Biomarker Testing Protocols for Metastatic Prostate Cancer and What to Look For

Video

Dr Morgans discusses biomarker testing protocols and signs to look for during testing.

Matthew Fowler: Your responses have started to touch on this topic already, but can you walk through the biomarker testing protocol and some of the types of biomarker testing you typically perform?

Alicia Morgans, MD, MPH: When I meet any patient with metastatic disease, we do germline testing or offer it. Not every patient agrees to it for a host of reasons, but we want to make sure individuals understand that it’s recommended and part of our clinical workflow. In our clinic, that’s done either by a blood draw in the clinic that day, which is an option for patients who prefer that, or by a saliva test that comes to the patient’s home, and the patient can provide the sample and send it back to the company directly. That workflow is a conversation at the first encounter, and then patients decide how they want to best proceed with that testing if they choose to.

Somatic testing is different for different patients. For patients who are young and have very high-volume metastatic hormone-sensitive disease, who seem to potentially have family members who may have prostate cancer, I try to get the testing done earlier on in that patient’s journey through treatment. Because I want to make sure I have the information as soon as I need it if the patient has progression of disease. For patients who have mCRPC [metastatic castration-resistant prostate cancer], if I’m encountering them after they’ve been through a few lines of therapy, I also want to get that testing done as soon as possible.

What varies in addition to the timing is where we do the testing, in terms of if it’s a new biopsy, or if it’s sent from the primary prostatectomy specimen or primary prostate biopsy specimen. That depends on the available tissue and the availability of biopsy material for metastatic testing, which can be hard if the patient has bone-only metastatic disease and isn’t typically how we would proceed. If a patient has a relatively easily accessible soft tissue disease or maybe a liver or lung lesion that we’re planning to biopsy anyway for histologic confirmation of metastatic disease and to ensure that the patient hasn’t had development of small cell histology, we’ll set up a biopsy and then send that tissue not just for pathology evaluation or pathologic evaluation but also for somatic tumor testing.

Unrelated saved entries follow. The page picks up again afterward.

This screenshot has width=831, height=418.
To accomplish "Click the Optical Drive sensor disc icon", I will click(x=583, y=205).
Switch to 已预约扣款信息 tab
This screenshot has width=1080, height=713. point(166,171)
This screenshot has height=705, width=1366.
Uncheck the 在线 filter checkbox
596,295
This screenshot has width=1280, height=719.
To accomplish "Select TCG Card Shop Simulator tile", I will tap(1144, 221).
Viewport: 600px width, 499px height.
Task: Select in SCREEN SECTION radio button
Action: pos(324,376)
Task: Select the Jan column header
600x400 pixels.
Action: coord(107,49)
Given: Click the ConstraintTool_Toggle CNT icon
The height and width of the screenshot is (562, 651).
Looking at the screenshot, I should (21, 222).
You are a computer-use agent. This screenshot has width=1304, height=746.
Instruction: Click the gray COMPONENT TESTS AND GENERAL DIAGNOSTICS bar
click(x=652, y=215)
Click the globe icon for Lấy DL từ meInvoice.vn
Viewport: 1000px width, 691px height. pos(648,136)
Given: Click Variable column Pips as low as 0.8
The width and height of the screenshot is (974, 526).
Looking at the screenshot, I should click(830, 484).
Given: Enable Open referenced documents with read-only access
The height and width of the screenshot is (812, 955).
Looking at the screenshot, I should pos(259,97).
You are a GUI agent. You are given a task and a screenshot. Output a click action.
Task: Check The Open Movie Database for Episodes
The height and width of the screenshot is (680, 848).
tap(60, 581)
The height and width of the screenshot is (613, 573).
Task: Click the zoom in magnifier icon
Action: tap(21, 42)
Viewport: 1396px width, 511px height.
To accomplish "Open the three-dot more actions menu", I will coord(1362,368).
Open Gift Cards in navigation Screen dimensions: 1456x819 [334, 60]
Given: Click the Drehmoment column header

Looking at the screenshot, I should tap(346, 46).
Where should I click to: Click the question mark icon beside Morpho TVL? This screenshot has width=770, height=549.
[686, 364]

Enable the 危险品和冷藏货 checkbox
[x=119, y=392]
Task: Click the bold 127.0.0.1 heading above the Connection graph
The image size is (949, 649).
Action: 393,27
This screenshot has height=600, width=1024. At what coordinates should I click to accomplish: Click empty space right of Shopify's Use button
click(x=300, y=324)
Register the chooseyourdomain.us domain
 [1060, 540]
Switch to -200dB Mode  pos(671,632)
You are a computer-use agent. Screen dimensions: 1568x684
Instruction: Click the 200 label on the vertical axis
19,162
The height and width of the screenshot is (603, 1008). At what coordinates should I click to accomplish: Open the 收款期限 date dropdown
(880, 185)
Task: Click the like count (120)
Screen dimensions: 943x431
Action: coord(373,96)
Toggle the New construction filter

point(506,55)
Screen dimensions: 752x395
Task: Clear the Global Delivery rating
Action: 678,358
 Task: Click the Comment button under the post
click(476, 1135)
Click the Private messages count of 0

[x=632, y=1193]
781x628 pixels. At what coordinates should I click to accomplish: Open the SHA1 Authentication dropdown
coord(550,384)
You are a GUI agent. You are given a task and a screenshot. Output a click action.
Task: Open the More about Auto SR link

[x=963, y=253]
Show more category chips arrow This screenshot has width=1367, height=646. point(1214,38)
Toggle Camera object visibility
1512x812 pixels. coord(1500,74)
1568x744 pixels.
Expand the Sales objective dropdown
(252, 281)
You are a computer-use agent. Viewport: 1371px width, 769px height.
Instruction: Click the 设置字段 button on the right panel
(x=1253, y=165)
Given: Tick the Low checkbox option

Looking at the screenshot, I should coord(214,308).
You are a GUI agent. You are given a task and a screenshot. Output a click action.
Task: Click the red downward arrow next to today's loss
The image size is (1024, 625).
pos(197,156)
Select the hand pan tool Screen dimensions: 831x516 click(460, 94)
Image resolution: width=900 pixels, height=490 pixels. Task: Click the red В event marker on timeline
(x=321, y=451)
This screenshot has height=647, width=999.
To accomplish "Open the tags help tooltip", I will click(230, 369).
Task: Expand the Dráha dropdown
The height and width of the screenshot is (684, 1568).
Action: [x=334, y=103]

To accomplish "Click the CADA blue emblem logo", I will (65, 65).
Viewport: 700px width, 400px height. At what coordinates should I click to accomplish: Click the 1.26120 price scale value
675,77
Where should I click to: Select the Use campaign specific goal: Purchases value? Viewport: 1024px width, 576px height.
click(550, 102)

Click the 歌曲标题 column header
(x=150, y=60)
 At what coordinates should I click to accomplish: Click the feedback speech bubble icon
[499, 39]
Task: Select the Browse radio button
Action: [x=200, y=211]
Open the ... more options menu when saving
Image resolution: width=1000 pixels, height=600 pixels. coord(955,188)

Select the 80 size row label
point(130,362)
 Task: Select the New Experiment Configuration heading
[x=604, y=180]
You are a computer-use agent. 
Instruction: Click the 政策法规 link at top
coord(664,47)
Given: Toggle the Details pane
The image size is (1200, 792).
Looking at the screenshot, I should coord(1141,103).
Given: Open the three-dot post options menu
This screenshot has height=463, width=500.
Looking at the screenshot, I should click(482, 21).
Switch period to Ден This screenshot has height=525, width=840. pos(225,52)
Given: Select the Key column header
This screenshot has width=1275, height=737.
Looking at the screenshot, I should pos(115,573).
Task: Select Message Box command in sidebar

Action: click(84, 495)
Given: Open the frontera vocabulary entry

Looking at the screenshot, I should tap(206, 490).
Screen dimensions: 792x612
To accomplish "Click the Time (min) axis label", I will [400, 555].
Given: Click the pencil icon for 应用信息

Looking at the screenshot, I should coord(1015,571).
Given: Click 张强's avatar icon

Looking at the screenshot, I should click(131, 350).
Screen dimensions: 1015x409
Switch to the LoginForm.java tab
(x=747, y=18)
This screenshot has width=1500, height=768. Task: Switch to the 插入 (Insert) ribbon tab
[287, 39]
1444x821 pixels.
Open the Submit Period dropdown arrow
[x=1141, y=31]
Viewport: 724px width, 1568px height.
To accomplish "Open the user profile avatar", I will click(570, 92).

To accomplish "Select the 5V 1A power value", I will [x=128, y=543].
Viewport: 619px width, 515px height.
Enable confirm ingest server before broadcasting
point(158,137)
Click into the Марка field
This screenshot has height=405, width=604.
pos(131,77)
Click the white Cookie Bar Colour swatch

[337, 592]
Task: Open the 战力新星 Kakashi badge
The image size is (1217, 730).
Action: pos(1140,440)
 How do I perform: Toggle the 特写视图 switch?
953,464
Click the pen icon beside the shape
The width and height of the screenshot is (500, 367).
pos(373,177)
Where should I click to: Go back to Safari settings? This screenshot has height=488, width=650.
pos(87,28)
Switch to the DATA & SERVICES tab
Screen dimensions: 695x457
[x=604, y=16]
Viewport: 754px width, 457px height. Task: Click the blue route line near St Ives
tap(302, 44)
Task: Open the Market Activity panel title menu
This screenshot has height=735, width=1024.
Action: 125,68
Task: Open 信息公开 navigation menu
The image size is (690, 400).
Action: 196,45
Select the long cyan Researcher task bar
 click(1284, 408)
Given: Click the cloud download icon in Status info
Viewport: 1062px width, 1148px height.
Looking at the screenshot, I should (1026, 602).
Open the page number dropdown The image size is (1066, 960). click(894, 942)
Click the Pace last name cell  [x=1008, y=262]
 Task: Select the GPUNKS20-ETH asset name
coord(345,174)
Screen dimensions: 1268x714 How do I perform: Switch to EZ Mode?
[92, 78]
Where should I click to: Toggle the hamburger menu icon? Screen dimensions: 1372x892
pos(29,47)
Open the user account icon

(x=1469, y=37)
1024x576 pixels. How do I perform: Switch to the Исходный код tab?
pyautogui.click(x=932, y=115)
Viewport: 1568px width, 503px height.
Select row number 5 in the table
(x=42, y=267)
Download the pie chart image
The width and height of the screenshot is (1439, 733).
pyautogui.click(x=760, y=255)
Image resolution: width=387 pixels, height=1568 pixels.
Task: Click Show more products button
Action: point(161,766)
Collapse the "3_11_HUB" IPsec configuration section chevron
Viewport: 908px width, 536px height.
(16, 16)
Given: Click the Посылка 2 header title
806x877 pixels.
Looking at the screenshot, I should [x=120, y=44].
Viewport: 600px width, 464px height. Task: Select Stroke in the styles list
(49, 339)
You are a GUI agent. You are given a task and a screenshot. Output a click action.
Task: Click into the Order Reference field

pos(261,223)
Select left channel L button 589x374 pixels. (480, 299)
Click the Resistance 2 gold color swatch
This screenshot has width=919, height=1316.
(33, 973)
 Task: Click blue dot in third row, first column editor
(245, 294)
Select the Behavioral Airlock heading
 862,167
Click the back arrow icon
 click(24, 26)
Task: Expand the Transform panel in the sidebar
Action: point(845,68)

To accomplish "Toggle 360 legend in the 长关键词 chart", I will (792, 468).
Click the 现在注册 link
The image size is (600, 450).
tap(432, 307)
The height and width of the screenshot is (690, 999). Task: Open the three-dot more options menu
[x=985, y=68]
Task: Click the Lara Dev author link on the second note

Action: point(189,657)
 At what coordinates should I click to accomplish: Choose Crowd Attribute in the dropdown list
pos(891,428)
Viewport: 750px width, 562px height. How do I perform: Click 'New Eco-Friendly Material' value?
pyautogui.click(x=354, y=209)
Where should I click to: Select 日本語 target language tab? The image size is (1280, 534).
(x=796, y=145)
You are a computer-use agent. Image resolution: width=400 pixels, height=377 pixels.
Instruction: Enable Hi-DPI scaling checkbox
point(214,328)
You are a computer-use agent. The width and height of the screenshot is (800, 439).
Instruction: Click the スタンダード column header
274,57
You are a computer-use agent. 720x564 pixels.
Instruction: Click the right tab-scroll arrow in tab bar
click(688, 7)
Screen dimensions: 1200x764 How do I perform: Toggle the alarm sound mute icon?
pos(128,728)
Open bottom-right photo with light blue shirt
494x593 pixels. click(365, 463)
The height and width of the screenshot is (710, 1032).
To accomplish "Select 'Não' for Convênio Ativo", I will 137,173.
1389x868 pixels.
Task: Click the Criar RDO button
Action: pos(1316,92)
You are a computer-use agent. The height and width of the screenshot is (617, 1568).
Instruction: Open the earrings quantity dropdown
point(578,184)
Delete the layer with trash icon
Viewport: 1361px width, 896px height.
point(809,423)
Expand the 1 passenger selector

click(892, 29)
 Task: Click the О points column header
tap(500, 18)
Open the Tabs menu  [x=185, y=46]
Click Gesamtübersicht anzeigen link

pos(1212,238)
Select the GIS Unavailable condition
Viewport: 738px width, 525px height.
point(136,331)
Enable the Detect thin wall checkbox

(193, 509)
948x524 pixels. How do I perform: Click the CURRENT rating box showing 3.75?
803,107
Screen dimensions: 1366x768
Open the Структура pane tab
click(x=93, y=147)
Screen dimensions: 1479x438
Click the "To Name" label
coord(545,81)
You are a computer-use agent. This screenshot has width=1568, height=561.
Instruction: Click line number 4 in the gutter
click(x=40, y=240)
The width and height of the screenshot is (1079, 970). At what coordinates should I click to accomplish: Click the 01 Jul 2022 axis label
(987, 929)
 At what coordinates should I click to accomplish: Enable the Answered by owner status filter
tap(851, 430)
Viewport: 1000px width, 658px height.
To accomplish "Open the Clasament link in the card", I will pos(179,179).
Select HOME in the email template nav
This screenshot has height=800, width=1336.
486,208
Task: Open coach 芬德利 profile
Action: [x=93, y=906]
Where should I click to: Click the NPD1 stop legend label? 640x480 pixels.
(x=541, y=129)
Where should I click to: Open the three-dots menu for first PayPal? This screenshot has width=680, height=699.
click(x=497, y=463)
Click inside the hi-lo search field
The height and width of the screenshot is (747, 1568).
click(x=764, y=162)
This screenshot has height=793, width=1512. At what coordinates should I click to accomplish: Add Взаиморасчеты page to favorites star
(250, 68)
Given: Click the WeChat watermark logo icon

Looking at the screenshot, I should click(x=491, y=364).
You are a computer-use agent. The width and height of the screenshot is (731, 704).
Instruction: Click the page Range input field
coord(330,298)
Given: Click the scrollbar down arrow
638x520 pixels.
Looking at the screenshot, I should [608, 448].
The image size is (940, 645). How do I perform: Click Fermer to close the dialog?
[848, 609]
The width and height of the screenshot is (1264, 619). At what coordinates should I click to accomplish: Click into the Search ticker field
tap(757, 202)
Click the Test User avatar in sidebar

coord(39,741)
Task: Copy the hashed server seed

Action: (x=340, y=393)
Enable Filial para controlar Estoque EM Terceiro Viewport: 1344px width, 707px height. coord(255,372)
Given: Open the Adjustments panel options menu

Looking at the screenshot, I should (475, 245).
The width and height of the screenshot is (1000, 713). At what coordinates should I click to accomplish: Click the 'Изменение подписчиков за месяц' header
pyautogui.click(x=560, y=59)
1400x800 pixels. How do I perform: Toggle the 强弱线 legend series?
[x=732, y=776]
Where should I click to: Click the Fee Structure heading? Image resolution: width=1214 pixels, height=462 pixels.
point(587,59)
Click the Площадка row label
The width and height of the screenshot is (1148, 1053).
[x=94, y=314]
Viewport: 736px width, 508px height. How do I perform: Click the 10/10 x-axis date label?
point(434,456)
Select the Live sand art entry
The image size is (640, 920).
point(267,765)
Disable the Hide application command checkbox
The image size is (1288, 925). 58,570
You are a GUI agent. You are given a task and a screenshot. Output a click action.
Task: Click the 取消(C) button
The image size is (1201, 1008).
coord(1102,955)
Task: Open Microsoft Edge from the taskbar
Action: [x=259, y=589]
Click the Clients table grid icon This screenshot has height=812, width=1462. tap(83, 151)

For patients who only have bone metastatic disease, we’ll do that as soon as we meet that patient if they have mCRPC. If they have only bone disease, we might send the primary prostatectomy specimen or a sample from prostate biopsies for testing. Because what we’re looking for in that situation in addition to MSI [microsatellite instability]–high status, which I mentioned before may make the patient eligible for pembrolizumab, is DNA-repair defect alterations, or things like BRCA1, BRCA2, ATM, PALB2, and CHEK2. These are what we call truncal mutations. We expect those to be there for most patients at the time of the development of the prostate cancer. They’re what’s driving it from the get-go and are typically going to be found in the prostatectomy specimen or those initial biopsies.

If we don’t have easy access to a prostatectomy specimen, or biopsy material is insufficient for testing, we can send a circulating tumor DNA specimen, which we would send with our germline genetic testing, because that’s how they get it. They assess circulating tumor DNA. They subtract what they find in the patient’s germline, and then the rest of it would be circulating tumor DNA. That’s an oversimplification, of course, but that can be a blood sample that we send in combination with our germline testing sample to try to find these mutations in patients who don’t have either archival tissue or an easily accessible metastatic site.

Matthew Fowler: What targets are you looking for in this testing? The big question is, which of them have therapeutic implications?

Alicia Morgans, MD, MPH: For germline testing, we’re looking for the DNA-repair defect mutations that can be involved with heritable cancer syndromes. These are typically things like BRCA1, BRCA2, PALB2, as well as the MSH and MLH mutations that can be associated with Lynch syndrome, because those can put patients at risk for MSI-high tumors or tumors with high TMB [tumor mutational burden] that could be targeted with pembrolizumab. The BRCA1, BRCA2, ATM, and other mutations that I mentioned are targetable with PARP inhibitors. At present, we have both olaparib and rucaparib approved for patients with metastatic CRPC with slightly different indications. Those are what we’re looking for.

For those mutations, those germline mutations are identifying 50% of patients who may be treated with PARP inhibitors, and the somatic alterations that we find identify another 50% of our mutations that may be targeted with PARP inhibitors, more or less. That’s not exact, but we find half of our patients with each of these testing options. Doing both gives us a much clearer picture of patients who may be eligible for targeted therapies.

This transcript has been edited for clarity.